In Blankfein's episode, for example, the Goldman Sachs CEO discusses in great detail how he learned he had cancer and how he dealt with the diagnosis. "I'm a fatalist," he tells Rubenstein. But the relaxed, genial tone of the conversation conveys otherwise. Dare we say it, the Goldman CEO seems incredibly normal.

Project Rubenstein

Smith approached Rubenstein about doing the show about nine months ago.
"We viewed this as an experiment," Smith said. "The name of the game in media and in any business is to do things that are really different and innovative."
Of course, for Rubenstein the show represents much more than media — it's a way to frame how he sees success. In our interview he repeatedly associated true accomplishment with humility and an understanding that a lot of what great business leaders have is thanks to luck and the support of their communities.
"Some of the least accomplished people talk about how great they are," he said with a chuckle. "I'll let you read into that."
To prepare for interviews, Rubenstein reads a lot — he says he generally reads two books a week anyway.
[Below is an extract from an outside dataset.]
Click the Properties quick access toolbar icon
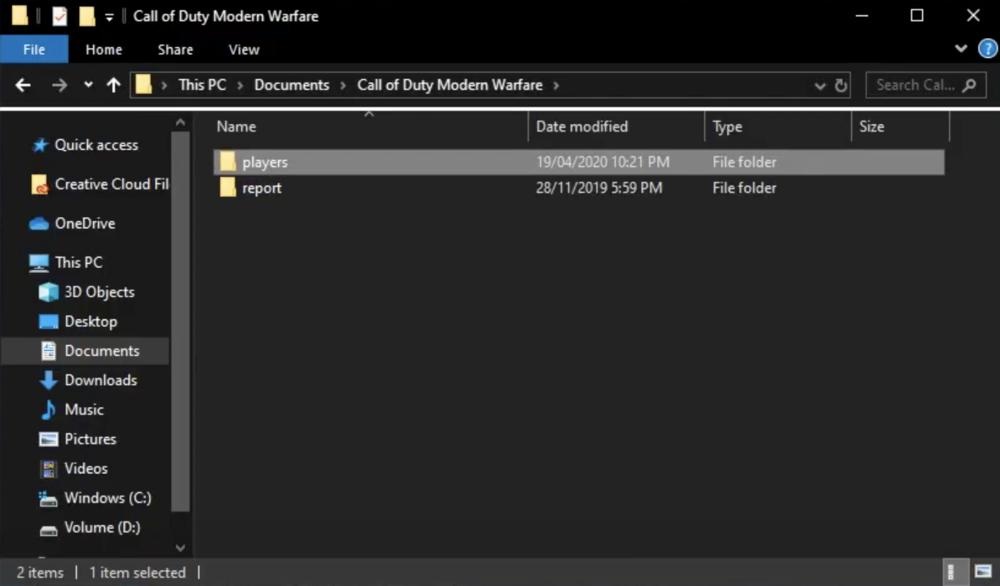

He does not use notes during interviews because he doesn't like to break eye contact with his subjects, so he writes his questions down but lets them guide the conversation from his memory. All of this while running a multinational private-equity firm.
"Sleep is overrated," he said.
As for his hopes for the success of the show, Rubenstein is fairly modest.
"I know at least one person will watch it, and that's my mother," he joked.